Cet homme a un handicap physique, cette femme est, en quelque sorte, handicapée émotionnellement : que voulez-vous dire à travers ces faiblesses partagées ?

Nous nous voyons toujours comme des êtres incomplets. C’est pour cela qu’il existe des représentations de l’homme comme l’image de Superman, qui nous renvoie, par opposition, à cet être humain imparfait que nous voyons dans notre miroir. Car nous pensons toujours que les gens autour de nous sont plus forts, plus équilibrés, plus efficaces. Alors, nous nous protégeons. Dans mon film, je montre comment chacun est amené à jouer un rôle pour se protéger. Les relations humaines deviennent un système de défense. Mais je montre aussi que, profondément, chacun n’aspire qu’à être accepté par les autres.

Certaines images de votre film sont violentes, notamment parce que les personnages travaillent dans un abattoir. Au festival de Berlin, les présentations publiques de Corps et âme ont été marquées par une série d’évanouissements. Comment l’avez-vous vécu ?
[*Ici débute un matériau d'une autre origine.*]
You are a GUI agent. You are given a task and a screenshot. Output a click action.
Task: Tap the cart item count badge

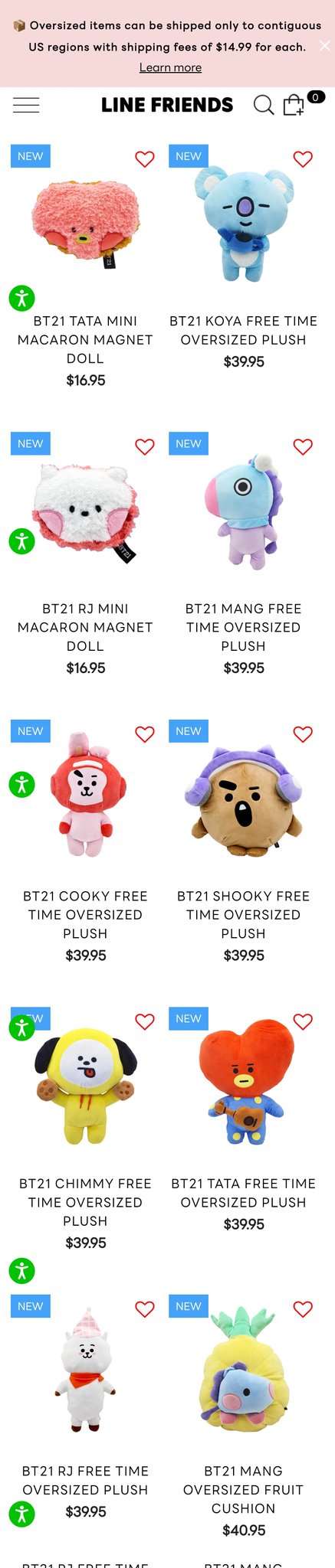point(316,97)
Ces évanouissements se sont reproduits partout. Pour moi, c’est le signe que les gens sont vraiment entrés dans le film. Face à un film, on peut tout le temps se dire que c’est du cinéma, des artifices, des trucages. Mais avec Corps et âme, il se passe quelque chose de plus fort : les gens sont vraiment immergés dans le film. Et c’était mon intention. J’aurais pu mettre en scène mes personnages comme dans les merveilleux films d’Aki Kaurismäki : avec un peu de décalage, avec un style très marqué, un regard très présent. Pour Corps et âme, j’ai préféré faire exactement le contraire : m’effacer en tant qu’auteur. Et j’ai demandé la même chose à tous les techniciens. Nous avons tous fait un grand travail de création mais ensuite nous avons effacé les traces de notre travail. Pour que les spectateurs soient directement avec les personnages.

 

“Je voulais viser la même intensité que Wong Kar-wai, à travers des choix esthétiques différents.”

 

Vouliez-vous choquer, provoquer un électrochoc ?
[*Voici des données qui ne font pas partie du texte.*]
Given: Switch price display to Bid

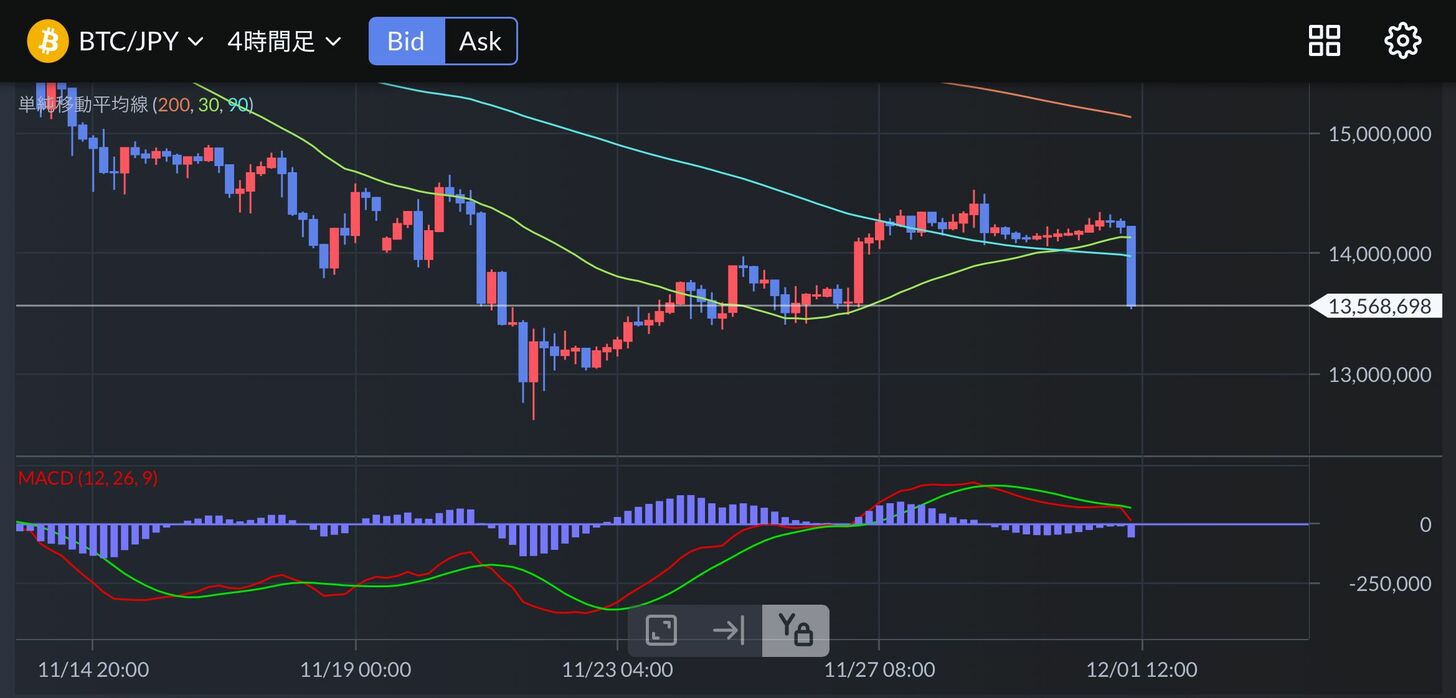Looking at the screenshot, I should [406, 41].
Je ne voulais pas choquer avec des images choquantes. Je pense que les évanouissements disent quelque chose sur nous tous : comme nous trichons chaque jour, comme nous contrôlons ce qui nous vient du monde extérieur et des autres. On dîne devant la télé en regardant les informations, qui déroulent la plupart du temps des images de mort, mais on continue le repas. Notre système de défense est très au point. Nous nous disons : “Mon Dieu, c’est horrible de penser à la manière dont mon téléphone portable a été fabriqué, en exploitant des gens qui travaillent seize heures par jour dans des conditions inhumaines, mais c’est tellement beau, ce smartphone, alors je filtre, je ne retiens que la beauté.” Dans mon film, il n’y a pas de filtre. Je montre ce qui se passe sans effet de cadre ni de rythme, sans musique, d’une manière très simple. Je montre des gens qui prennent le café le matin, commencent leur journée de travail à l’abattoir, tuent les animaux, vont manger à midi, fument une cigarette, continuent à tuer, rentrent à la maison. Pour moi, la cruauté est dans ce déroulement d’une régularité impitoyable. C’est par cette régularité que je voulais choquer.

Sur la relation amoureuse, des films ont-ils guidé votre travail ?

Je n’ai montré à mon chef opérateur qu’un seul film : In the mood for love, de Wong Kar-wai. C’est une vision somptueuse de la relation amoureuse, qui n’a a priori rien à voir avec Corps et âme. Mais je voulais qu’on travaille de la même façon, dans une approche émotionnelle, sensorielle, sensuelle, en atteignant une sorte d’immense tension et de richesse sous l’apparence quotidienne et banale. Je voulais viser la même intensité que Wong Kar-wai, à travers des choix esthétiques différents : il s’agissait d’immerger le spectateur dans chaque scène, pour qu’il ne soit jamais placé en observateur de ces personnages un peu étranges, et qu’il puisse ainsi partager leur expérience de l’amour.